VOL. 131 | NO. 110 | Thursday, June 2, 2016
Memphis Dentist Pulls Teeth – And Trucks
By Don Wade
Tim Messer is a dentist by profession, a competitive “puller” by avocation. Confused? Don’t be. His first super modified, two-wheel drive truck was called “The Driller.” And he now has one called “Wide Open.”
Tim Messer sees a lot of open mouths as a dentist, but he goes wide open on weekends, enjoying the adrenaline rush of pulling trucks in the Lucas Oil Pro Pulling League.
(Daily News/Andrew Breig)
Who says a dentist can’t have a sense of humor?
“He loved it from the time he was a kid,” said his father, Veston Messer.
He’s actually talking about the sport of pulling 35,000 pounds or so as far as he can, not teeth.
Veston Messer, now 69, worked at a Kroger ice cream factory in Cincinnati when Tim was growing up. Dad drove modified tractors on the weekends. And Tim went where his dad went.
“Just the adrenaline of watching him to do that – that’s your dad out there in front of the crowd operating that machine,” Tim said. “Really cool to a 6-year-old.”
But truth is, young Tim Messer found his professional calling early, too. Not that he knew back then he would one day open his own practice in Memphis near the TPC Southwind golf course, because his introduction to dentistry was the same as everyone’s – in the chair, his mouth, well, wide open.
“When he had braces and we took him to the orthodontist, he noticed all the equipment,” his father said. “And he knew that’s what he wanted to do.”
Tim started on the pulling circuit, where his largest payday has been $2,700 for a first-place finish, as a pit crew member in 2008. The next year he started his own team and today Tim, his dad, and Tim’s brother, Brian, who is a police chief, now run the M3 Pulling team.

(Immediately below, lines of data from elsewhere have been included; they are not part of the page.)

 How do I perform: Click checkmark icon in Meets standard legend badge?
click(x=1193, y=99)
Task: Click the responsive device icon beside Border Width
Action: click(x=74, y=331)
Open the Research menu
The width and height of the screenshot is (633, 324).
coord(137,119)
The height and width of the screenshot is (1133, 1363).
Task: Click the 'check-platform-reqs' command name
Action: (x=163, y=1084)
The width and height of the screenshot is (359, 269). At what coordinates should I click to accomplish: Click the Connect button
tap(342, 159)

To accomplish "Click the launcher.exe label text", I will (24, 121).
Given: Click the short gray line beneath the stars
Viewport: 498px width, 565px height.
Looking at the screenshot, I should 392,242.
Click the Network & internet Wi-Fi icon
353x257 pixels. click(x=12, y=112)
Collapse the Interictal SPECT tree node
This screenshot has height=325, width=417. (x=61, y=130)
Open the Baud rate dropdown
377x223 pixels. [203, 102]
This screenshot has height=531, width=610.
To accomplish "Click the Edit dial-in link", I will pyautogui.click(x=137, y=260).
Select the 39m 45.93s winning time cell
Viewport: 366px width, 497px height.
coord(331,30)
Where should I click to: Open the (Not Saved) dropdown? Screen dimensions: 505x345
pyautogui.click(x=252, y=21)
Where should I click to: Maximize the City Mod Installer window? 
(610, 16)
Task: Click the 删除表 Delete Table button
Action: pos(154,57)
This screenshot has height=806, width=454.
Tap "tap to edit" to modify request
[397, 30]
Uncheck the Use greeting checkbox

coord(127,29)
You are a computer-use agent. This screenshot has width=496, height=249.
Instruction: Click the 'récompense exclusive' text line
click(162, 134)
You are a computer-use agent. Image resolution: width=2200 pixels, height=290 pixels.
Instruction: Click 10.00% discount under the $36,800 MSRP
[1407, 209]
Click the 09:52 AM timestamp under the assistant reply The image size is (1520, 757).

Memphis dentist Tim Messer doesn’t do all his pulling in the office; he competes on the pro truck pulling circuit. One of his trucks is named “Wide Open” and his first truck was called “The Driller.”
The name of their newest truck: “Thin Blue Line.”
It can be challenging for Tim Messer, 41, to get to events hundreds of miles away on the weekends, and sometimes he flies in the morning of while his dad and brother get all the equipment, stashed in northern Kentucky, to the site and lead the set-up.
Competing in the Lucas Oil Pro Pulling League, he sometimes winds up in the “Pro Pulling” magazine or is seen competing on MAVTV, which is owned by Lucas Oil Motorsports. Events also are live streamed and the longer he’s been competing in the “The Driller” and “Wide Open,” the more it has generated publicity for his dental practice.
“When you Google ‘Dr. Tim Messer,’ I used to be on the seventh page,” he said. “Now, I’m on the first page. What it’s doing from a social media standpoint for my dentist’s office has been amazing.”
New patients sometimes mention they know how he spends his weekends.
“We small-talk about it,” he said. “We’ve also got some of the pulling magazines out in the lobby.”
Of course, on the pulling circuit his profession is now well-known, too.
“I get asked a lot of questions and I’ve borrowed a pair of gloves when somebody gets an abscess or gets hit in the mouth.”
Messer loves his job, but he gets his required adrenaline rush competing on the pulling circuit. It’s a strange sport for the unacquainted. A straight dirt track – think drag racing – with the super modified two-wheel drive trucks taking turns, one at a time, to see how far a sled of some 35,000 pounds can be pulled.
The trucks look like their doing little wheelies with their front tires off the ground; how well things go largely comes down to the precision of the set-up on the truck and how skilled the driver is at handling the dirt track, which may change consistencies as the event goes on.
Said Messer: “When you’re driving in the air, there’s no way to steer. You have to steer with your feet and brakes on each side. It’s more about torque and power than speed.”
Top speeds, in fact, don’t hit 40 mph. A typical pulling distance, Messer said, is 300 to 330 feet. The distances are measured by lasers.
“I’ve been beaten by 2/100ths of a foot before,” Messer said.
The sound of the machines is, by his own admission, “deafening.” But Messer suspects the high-pitched whirring in his dental office is doing more damage to the ears than anything on the track.
“And I like the noise,” he said. “That’s part of the adrenaline, to hear that motor.”
Where this all leads for the next generation no one knows. But son Jacob, 14, and daughter Aubrey, 12, accompany him to many of the events.
“My daughter has more interest than my son,” Messer said.
But his son has his fun, too.
“It makes me mad when he goes and gets autographs from other drivers,” Messer said. “He laughs when somebody asks for my autograph.”
And yes, he signs it “Dr. Tim Messer, The Driller.”